◆ **ВЫБРАННЫЙ ОТРЫВОК**:
-=-=-=-=-

И это и есть вызов сегодняшнего времени: постсоветское церковное сознание совершенно не воспринимает той широты и интегрального вектора развития, который был присущ дореволюционной православной жизни. А из этого следует неутешительный вывод. Точки соприкосновения между Россией и Западной Европой в сфере церковной возможны сегодня, к сожалению, в очень узком диапазоне: на уровне Священноначалия – при этом оно постоянно вынуждено сталкиваться с недоверием и враждебностью своей непросвещённой паствы при всяких контактах этого рода; на уровне богословов и образованных людей Церкви, чьи имена звучат на нашей конференции; и на уровне частных лиц, которые в силу своей подлинной духовной христианской жизни непосредственно чувствуют живое единство Христовой Церкви. На уровне же, простите за советизм, «широких церковных масс» никаких точек соприкосновения с западным христианством на данный момент нет, и, судя по многим показателям, в том числе и по отношению к взятому нами для иллюстрации творческому наследию св. Игнатия (Брянчанинова), в обозримом будущем не будет.

Но это вовсе не повод для пессимизма. В конце концов, христиане всегда – малое стадо (Лк. 12, 32); в наше время, похоже, одним из критериев принадлежности к этому «малому стаду» становится осознание той цельности и неразделимости Церкви, о которых я говорил выше, и которое никогда не прекращалось и не прекратится до конца времён. И пусть это осознание не затрагивает сегодня большинство православных в России – сам факт наших ежегодных конференций свидетельствует о том, что исконная традиция Русской Церкви, выявляющая глубинное, хотя и неформальное единство христиан, жива и продолжает развиваться. И это вселяет осторожную радость.

Благодарю за внимание.

-=-=-=-=-

[Сохранённые строки данных]

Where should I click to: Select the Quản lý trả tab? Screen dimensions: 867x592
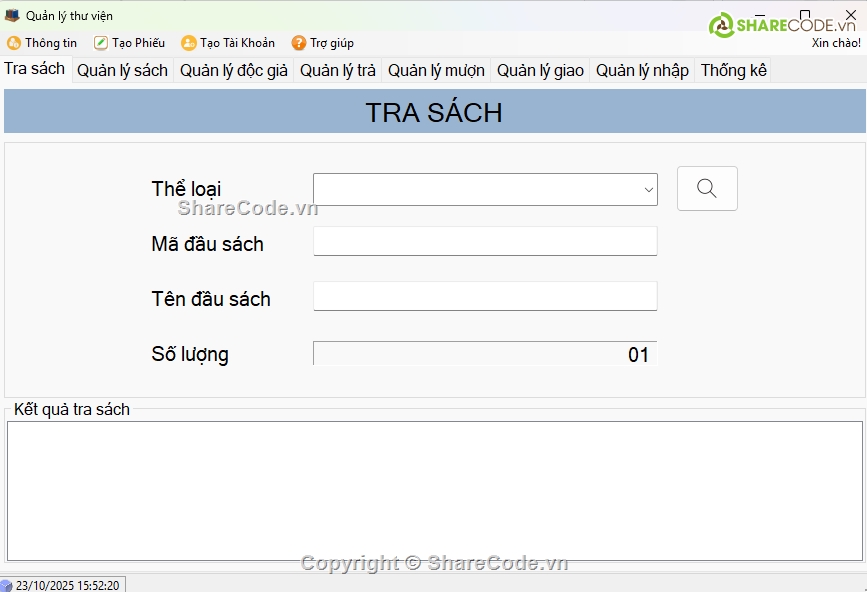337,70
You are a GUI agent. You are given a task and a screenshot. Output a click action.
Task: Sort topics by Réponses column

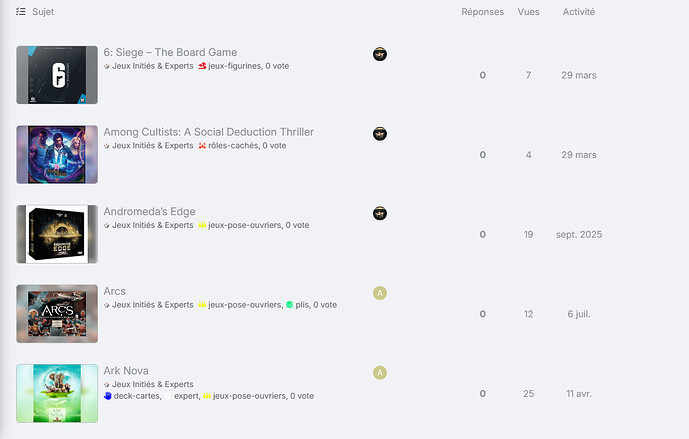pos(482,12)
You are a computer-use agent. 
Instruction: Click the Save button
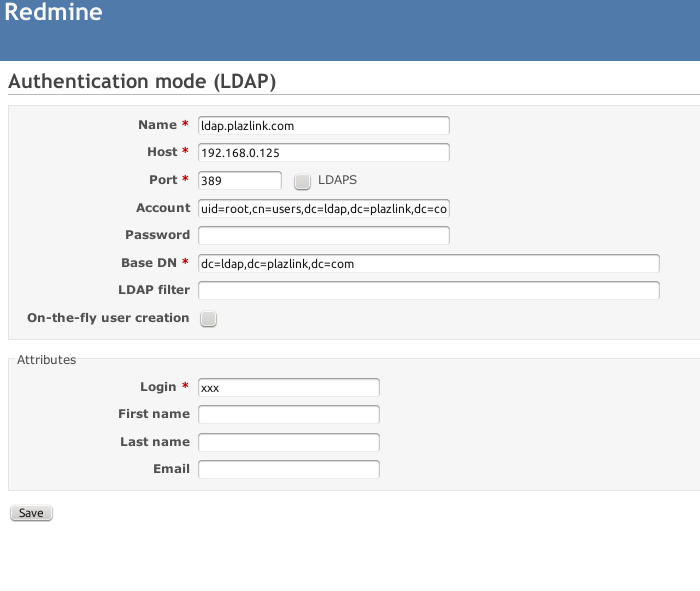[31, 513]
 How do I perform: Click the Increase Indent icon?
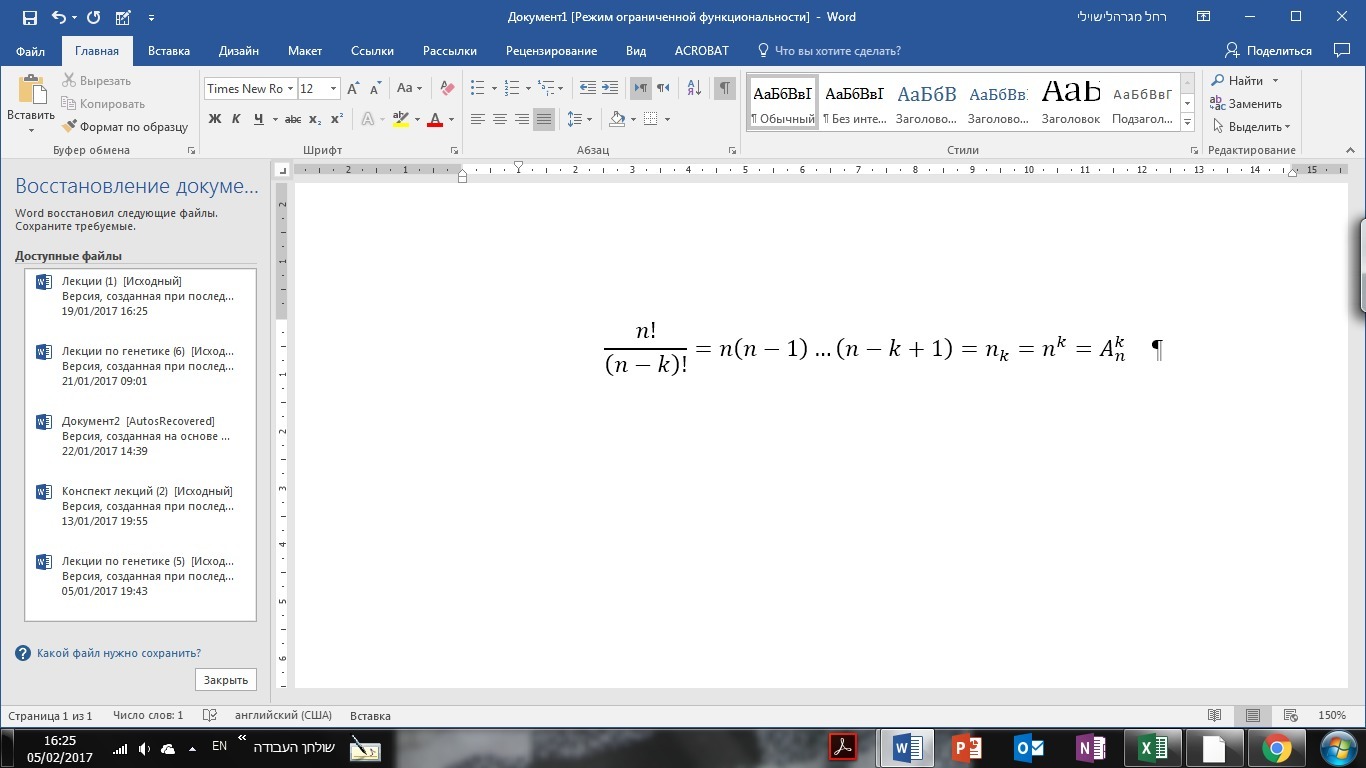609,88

-=-=-=-=-

◆ **ЦЕЛЬ УПРАЖНЕНИЯ**: Допишите следующую часть доклада о церковном единстве России и Западной Европы. Начните сразу после его последней фразы.

◆ **ОТВЕТ**:
[1] Собрание писем святителя Феофана. Выпуск шестой. М, 1899, стр. 111.

[2] Святитель Тихон Задонский. Творения в 5 томах. М., 1889.. Т. 5. С. 331.

[3] Творения Филарета, митрополита Московского и Коломенского. М, 1994, стр. 408, 402.

[4] Св. Феофан Затворник. Письма о молитве и духовной жизни. М., 2005, стр. 357.

[5] А.С.Хомяков. ПСС. М., 1907, т. II, стр. 142-143.

[6] Там же, стр. 102, 108.

[7] См. «Слово о смерти». Святитель Игнатий (Брянчанинов). Сочинения, т. 3, М., 1997.

[8] Св. Феофан Затворник. «Душа и ангел не тело, а дух». М., 1913.

[9] См. «Прибавление к «Слову о смерти»». Святитель Игнатий (Брянчанинов). Сочинения, т. 3, М., 1997.

[10] См. Святитель Игнатий (Брянчанинов). Сочинения, т. 1, М., 1996, стр. 280 - 281

[11] Цит. по: Фома Кемпийский. О подражании Христу. М., 2009, стр. 25.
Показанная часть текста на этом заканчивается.